AVAILABLE DATA
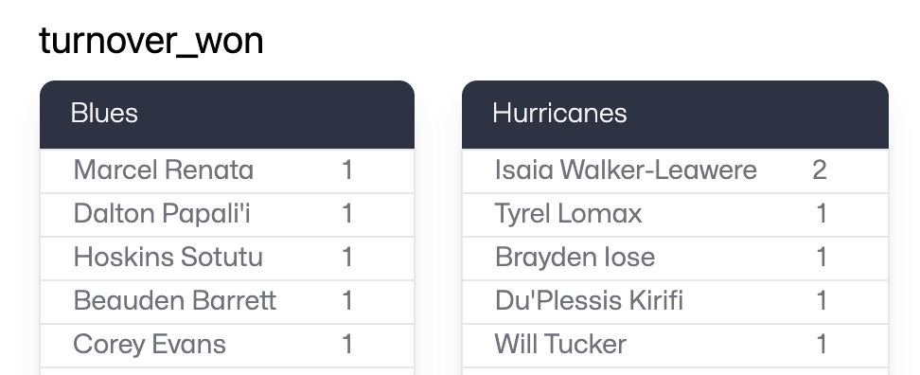Click Corey Evans's turnover count
The image size is (920, 375).
[x=347, y=345]
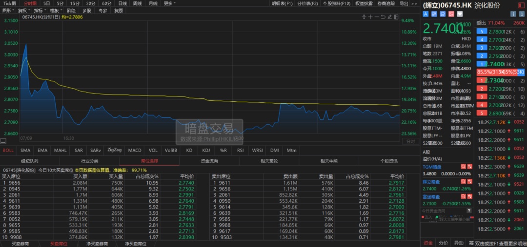The image size is (527, 247).
Task: Click the 明细表(F1) button
Action: tap(283, 3)
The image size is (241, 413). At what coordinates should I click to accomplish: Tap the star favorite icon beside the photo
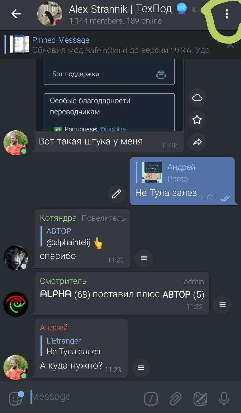coord(197,120)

WHAT IS BEING ASKED
Beginning with the line containing "The image size is (241, 413)." and ending with the last line of the data, output those lines exactly and nothing more. Omit every picture.

EXERCISE RESULT
The image size is (241, 413). At what coordinates should I click to accomplish: Tap the star favorite icon beside the photo
coord(197,120)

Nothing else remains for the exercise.